→ WHAT THE TASK ASKS: Return the entire listing, character for character.

→ DATA SUPPLIED:
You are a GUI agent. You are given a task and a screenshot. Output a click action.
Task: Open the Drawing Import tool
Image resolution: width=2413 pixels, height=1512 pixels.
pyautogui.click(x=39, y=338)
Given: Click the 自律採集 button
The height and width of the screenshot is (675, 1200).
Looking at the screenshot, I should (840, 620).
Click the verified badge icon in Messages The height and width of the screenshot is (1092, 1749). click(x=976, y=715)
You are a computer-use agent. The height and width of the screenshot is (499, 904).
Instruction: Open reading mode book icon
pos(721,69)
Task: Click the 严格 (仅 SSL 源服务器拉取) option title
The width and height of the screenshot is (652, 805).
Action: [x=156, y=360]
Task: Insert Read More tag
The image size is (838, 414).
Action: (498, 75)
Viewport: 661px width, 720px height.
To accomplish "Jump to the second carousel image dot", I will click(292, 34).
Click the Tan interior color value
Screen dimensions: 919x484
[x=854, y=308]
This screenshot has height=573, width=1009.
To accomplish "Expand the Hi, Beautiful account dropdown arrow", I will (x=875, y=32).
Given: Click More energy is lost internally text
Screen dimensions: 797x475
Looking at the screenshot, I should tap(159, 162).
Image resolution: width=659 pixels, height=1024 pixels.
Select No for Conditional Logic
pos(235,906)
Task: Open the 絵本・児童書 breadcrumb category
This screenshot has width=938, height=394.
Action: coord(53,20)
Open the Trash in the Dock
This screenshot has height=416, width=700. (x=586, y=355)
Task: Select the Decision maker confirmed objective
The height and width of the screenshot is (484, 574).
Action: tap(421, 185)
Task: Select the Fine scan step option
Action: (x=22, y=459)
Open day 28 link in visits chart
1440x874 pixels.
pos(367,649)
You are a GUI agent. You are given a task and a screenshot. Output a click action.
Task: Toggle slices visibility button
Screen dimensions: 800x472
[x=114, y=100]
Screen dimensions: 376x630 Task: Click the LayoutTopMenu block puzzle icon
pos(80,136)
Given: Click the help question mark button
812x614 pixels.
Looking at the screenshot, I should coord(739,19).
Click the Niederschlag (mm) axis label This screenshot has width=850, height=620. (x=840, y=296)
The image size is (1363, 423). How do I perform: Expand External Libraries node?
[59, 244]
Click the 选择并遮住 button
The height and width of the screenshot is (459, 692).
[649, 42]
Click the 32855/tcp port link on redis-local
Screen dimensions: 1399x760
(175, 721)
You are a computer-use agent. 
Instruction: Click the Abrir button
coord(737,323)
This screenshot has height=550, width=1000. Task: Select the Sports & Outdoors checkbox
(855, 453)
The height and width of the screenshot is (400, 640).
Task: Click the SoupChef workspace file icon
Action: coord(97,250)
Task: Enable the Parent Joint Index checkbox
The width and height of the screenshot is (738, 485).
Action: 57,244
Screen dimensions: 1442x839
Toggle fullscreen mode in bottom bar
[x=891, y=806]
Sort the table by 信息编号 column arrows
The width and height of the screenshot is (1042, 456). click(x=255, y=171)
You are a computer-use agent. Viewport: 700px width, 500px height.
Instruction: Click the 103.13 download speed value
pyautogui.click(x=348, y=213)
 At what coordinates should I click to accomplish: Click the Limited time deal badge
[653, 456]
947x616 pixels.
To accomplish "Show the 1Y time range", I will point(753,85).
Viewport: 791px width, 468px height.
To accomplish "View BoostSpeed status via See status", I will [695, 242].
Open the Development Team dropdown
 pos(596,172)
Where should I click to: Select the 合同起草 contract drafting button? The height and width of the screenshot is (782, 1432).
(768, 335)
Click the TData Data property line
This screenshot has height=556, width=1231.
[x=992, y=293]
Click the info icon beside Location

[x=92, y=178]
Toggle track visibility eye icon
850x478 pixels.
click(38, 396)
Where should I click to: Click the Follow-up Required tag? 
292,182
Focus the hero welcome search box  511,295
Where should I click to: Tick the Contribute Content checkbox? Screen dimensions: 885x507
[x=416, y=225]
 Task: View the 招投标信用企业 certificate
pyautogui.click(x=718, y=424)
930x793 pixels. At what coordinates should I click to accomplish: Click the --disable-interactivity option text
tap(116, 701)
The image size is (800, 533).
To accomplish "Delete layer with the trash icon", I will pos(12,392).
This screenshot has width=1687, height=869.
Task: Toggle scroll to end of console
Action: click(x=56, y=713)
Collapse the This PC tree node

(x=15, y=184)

→ RESPONSE AREA:
You are a GUI agent. You are given a task and a screenshot. Output a click action.
Task: Open the Drawing Import tool
Image resolution: width=2413 pixels, height=1512 pixels.
pyautogui.click(x=39, y=338)
Given: Click the 自律採集 button
The height and width of the screenshot is (675, 1200).
Looking at the screenshot, I should (840, 620).
Click the verified badge icon in Messages The height and width of the screenshot is (1092, 1749). click(x=976, y=715)
You are a computer-use agent. The height and width of the screenshot is (499, 904).
Instruction: Open reading mode book icon
pos(721,69)
Task: Click the 严格 (仅 SSL 源服务器拉取) option title
The width and height of the screenshot is (652, 805).
Action: [x=156, y=360]
Task: Insert Read More tag
The image size is (838, 414).
Action: (498, 75)
Viewport: 661px width, 720px height.
To accomplish "Jump to the second carousel image dot", I will click(292, 34).
Click the Tan interior color value
Screen dimensions: 919x484
[x=854, y=308]
This screenshot has height=573, width=1009.
To accomplish "Expand the Hi, Beautiful account dropdown arrow", I will (x=875, y=32).
Given: Click More energy is lost internally text
Screen dimensions: 797x475
Looking at the screenshot, I should tap(159, 162).
Image resolution: width=659 pixels, height=1024 pixels.
Select No for Conditional Logic
pos(235,906)
Task: Open the 絵本・児童書 breadcrumb category
This screenshot has width=938, height=394.
Action: coord(53,20)
Open the Trash in the Dock
This screenshot has height=416, width=700. (x=586, y=355)
Task: Select the Decision maker confirmed objective
The height and width of the screenshot is (484, 574).
Action: tap(421, 185)
Task: Select the Fine scan step option
Action: (x=22, y=459)
Open day 28 link in visits chart
1440x874 pixels.
pos(367,649)
You are a GUI agent. You are given a task and a screenshot. Output a click action.
Task: Toggle slices visibility button
Screen dimensions: 800x472
[x=114, y=100]
Screen dimensions: 376x630 Task: Click the LayoutTopMenu block puzzle icon
pos(80,136)
Given: Click the help question mark button
812x614 pixels.
Looking at the screenshot, I should coord(739,19).
Click the Niederschlag (mm) axis label This screenshot has width=850, height=620. (x=840, y=296)
The image size is (1363, 423). How do I perform: Expand External Libraries node?
[59, 244]
Click the 选择并遮住 button
The height and width of the screenshot is (459, 692).
[649, 42]
Click the 32855/tcp port link on redis-local
Screen dimensions: 1399x760
(175, 721)
You are a computer-use agent. 
Instruction: Click the Abrir button
coord(737,323)
This screenshot has height=550, width=1000. Task: Select the Sports & Outdoors checkbox
(855, 453)
The height and width of the screenshot is (400, 640).
Task: Click the SoupChef workspace file icon
Action: coord(97,250)
Task: Enable the Parent Joint Index checkbox
The width and height of the screenshot is (738, 485).
Action: 57,244
Screen dimensions: 1442x839
Toggle fullscreen mode in bottom bar
[x=891, y=806]
Sort the table by 信息编号 column arrows
The width and height of the screenshot is (1042, 456). click(x=255, y=171)
You are a computer-use agent. Viewport: 700px width, 500px height.
Instruction: Click the 103.13 download speed value
pyautogui.click(x=348, y=213)
 At what coordinates should I click to accomplish: Click the Limited time deal badge
[653, 456]
947x616 pixels.
To accomplish "Show the 1Y time range", I will point(753,85).
Viewport: 791px width, 468px height.
To accomplish "View BoostSpeed status via See status", I will [695, 242].
Open the Development Team dropdown
 pos(596,172)
Where should I click to: Select the 合同起草 contract drafting button? The height and width of the screenshot is (782, 1432).
(768, 335)
Click the TData Data property line
This screenshot has height=556, width=1231.
[x=992, y=293]
Click the info icon beside Location

[x=92, y=178]
Toggle track visibility eye icon
850x478 pixels.
click(38, 396)
Where should I click to: Click the Follow-up Required tag? 
292,182
Focus the hero welcome search box  511,295
Where should I click to: Tick the Contribute Content checkbox? Screen dimensions: 885x507
[x=416, y=225]
 Task: View the 招投标信用企业 certificate
pyautogui.click(x=718, y=424)
930x793 pixels. At what coordinates should I click to accomplish: Click the --disable-interactivity option text
tap(116, 701)
The image size is (800, 533).
To accomplish "Delete layer with the trash icon", I will pos(12,392).
This screenshot has width=1687, height=869.
Task: Toggle scroll to end of console
Action: click(x=56, y=713)
Collapse the This PC tree node

(x=15, y=184)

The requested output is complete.